The US Senate confirmed Kenneth Mossman in 2013 to serve as a presidential appointee to the Defense Nuclear Facilities Safety Board, a five-member executive branch agency with safety oversight of all US nuclear weapons facilities. Just two months into one of the most prestigious appointments that an expert in his field can receive, Mossman died suddenly and unexpectedly from a massive heart attack in Washington, DC.
Prior to his appointment, Mossman was a professor of radiation biology at Arizona State University. He was the founding chair of the Department of Radiation Science at the Georgetown University Graduate School, where he taught from 1980 to 1990. He was also an administrative judge for the Nuclear Regulatory Commission’s Atomic Safety and Licensing Board from 2008 to 2013.
Mossman credited UT with laying a strong foundation for his career in health physics and radiation biology. He received an MS (1970) and a PhD (1973), both in radiation biology, from the Institute of Radiation Biology within the joint UT/ORNL School of Biomedical Sciences. He was considered an international expert and a sought-after speaker on the effects of radiation exposure, having authored or coauthored eight books, more than 60 scientific papers, and hundreds of book chapters, conference proceedings, and government publications. After the tsunami hit the Fukushima Daiitchi Nuclear Power Plant in Japan, Mossman was called upon to provide his expertise.

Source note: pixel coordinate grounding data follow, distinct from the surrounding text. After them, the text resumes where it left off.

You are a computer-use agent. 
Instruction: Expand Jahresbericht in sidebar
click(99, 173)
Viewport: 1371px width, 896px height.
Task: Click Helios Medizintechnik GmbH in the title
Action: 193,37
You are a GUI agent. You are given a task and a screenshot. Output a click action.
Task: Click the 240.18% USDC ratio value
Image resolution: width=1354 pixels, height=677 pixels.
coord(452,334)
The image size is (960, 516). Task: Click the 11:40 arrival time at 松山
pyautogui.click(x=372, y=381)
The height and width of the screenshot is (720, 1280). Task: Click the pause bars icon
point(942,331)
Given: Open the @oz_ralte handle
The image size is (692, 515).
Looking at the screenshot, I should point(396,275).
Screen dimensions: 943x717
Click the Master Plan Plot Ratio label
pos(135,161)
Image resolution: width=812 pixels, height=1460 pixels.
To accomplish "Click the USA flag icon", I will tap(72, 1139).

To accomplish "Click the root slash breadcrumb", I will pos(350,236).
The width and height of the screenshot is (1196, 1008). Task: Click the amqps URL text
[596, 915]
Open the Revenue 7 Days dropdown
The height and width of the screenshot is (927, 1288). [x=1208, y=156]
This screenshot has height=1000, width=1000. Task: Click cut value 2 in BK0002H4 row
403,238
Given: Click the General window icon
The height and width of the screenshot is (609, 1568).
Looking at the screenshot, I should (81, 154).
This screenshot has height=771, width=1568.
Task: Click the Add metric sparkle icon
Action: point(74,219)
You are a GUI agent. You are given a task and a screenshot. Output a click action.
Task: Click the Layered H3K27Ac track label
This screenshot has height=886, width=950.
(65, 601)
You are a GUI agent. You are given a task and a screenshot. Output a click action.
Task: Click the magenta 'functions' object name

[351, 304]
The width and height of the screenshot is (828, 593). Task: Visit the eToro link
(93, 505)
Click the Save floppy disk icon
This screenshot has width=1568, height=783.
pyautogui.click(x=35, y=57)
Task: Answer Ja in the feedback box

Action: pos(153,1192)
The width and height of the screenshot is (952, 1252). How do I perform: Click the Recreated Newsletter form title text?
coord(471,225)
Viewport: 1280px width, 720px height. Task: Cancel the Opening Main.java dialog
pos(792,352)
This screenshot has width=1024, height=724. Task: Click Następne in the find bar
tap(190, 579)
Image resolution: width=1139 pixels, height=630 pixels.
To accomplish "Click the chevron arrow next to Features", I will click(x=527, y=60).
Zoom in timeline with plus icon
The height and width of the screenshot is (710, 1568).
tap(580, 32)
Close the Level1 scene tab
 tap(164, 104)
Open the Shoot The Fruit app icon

Throughout his career, Mossman was always actively engaged with his community. As president of the Health Physics Society, Mossman was instrumental in obtaining a $250,000 education grant from the US Department of Energy to fund science teacher workshops around the country. He also served as director of the largest high school science fair in Arizona.
Mossman and his late wife, Blaire, who received a BA degree in French from UT in 1971, were generous philanthropists to the UT College of Arts and Sciences, on whose advisory board he served for 11 years. They established the Kenneth and Blaire Mossman Endowed Professorship to encourage biomedical research efforts of faculty members with close connections to Oak Ridge National Laboratory. Their estate commitment will significantly increase the endowment for the Mossman Professorship and establish an endowed scholarship for students of Romance languages in the Department of Modern Foreign Languages and Literatures. It will also fund two campus initiatives: a distinguished lecture series and scholarships for students participating in the Ready for the World Program.
In September 2018, UT opened the Ken and Blaire Mossman Building, a new space for the Departments of Microbiology, Biochemistry and Cellular and Molecular Biology, Psychology, and Nutrition. The space emphasizes research and features multiple student work areas, reflecting that the Mossmans met each other in a UT student work area in 1968.